Reproduce the entries below exactly, but only from the line containing "The width and height of the screenshot is (1024, 693)." to the line containing "Task: Open Gmail from the top bar", inclusive.

Data for this task.
════════════════
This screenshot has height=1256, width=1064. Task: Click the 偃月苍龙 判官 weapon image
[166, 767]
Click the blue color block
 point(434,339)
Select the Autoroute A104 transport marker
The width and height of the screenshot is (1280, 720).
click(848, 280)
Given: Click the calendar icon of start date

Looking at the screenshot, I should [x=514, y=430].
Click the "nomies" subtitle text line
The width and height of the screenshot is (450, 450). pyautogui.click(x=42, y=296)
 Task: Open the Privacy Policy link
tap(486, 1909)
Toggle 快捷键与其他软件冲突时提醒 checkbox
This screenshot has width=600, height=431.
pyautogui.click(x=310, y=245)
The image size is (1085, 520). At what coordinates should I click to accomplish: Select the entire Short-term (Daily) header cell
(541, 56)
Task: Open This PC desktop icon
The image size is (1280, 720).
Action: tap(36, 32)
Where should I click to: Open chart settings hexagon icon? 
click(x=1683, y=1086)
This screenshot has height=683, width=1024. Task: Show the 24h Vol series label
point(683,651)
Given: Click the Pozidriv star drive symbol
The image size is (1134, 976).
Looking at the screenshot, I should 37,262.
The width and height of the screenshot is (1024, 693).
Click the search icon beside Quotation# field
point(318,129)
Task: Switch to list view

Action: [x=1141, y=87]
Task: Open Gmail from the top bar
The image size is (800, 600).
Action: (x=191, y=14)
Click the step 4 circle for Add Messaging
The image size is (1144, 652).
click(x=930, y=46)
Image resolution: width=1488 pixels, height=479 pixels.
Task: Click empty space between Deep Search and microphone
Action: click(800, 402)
════════════════
Solution to the problem.
The width and height of the screenshot is (1024, 693).
Click the search icon beside Quotation# field
point(318,129)
Task: Switch to list view

Action: [x=1141, y=87]
Task: Open Gmail from the top bar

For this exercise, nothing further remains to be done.